By Katrina Drew
AYER — If the Museum of Science seems too far to drive but you want to have a hands-on learning experience with animals and their habitats, the Page Hilltop School in Ayer was the place to be.
The school’s cultural arts room was completely transformed into the Habitat Museum by the school’s first-graders.
Starting in the beginning of February, each of the first-grade classes concentrated on one habitats — the Arctic and Antarctic regions, the deciduous forest, the desert segion, the rainforest, and the grasslands. During a six-week long unit, each classroom learned about the properties of their habitat and then each student was assigned an animal who resides in that habitat to research.
“The kids all did such an amazing job,” said first-grade teacher Beth Lewis, who led the unit. “This experience involved reading and writing, incorporated social studies and science, and added in art and music.”
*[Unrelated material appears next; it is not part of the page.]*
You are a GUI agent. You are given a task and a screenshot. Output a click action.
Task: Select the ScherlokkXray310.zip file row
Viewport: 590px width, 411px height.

The new Common Core State Standards require that each grade level engages in researching and writing a report, so Lewis’ habitat lessons and assignments cover this and set a foundation for continued meaningful learning.
After learning about their animals, each student wrote a report in school, and created a visual model at home to accompany their written work. These materials were then set up in the Habitat Museum for the entire school community to see and learn from. The first-graders answered questions about their reports from other Page Hilltop students, teachers and school administrators.
“I heard about the Museum from Marybeth Hamel (the district’s Curriculum Coordinator) and had to come and see it for myself,” Ayer-Shirley Superintendent Carl Mock said. “All of the skills we want to teach our children are addressed right here in this one project.” He continued, “I am so impressed with these students and with how knowledgeable and articulate they are about their animals.”
There was a wide variety of animal projects on display, each with interesting facts to go along with them. Stetson Daisy reported that the pileated woodpecker stays with one buddy for life, Alison Gravelle found that African jungle elephants don’t sleep much, but they eat a lot of grass and shrubs, and Conor Bresnahan informed people that a sand cobra is as long as 514 Pokemon cards.
“Learning experiences like this are not soon forgotten by children,” Lewis said. “I hope they remember the animals they focused on and I hope that their curiosity to learn continues to grow throughout their school years.”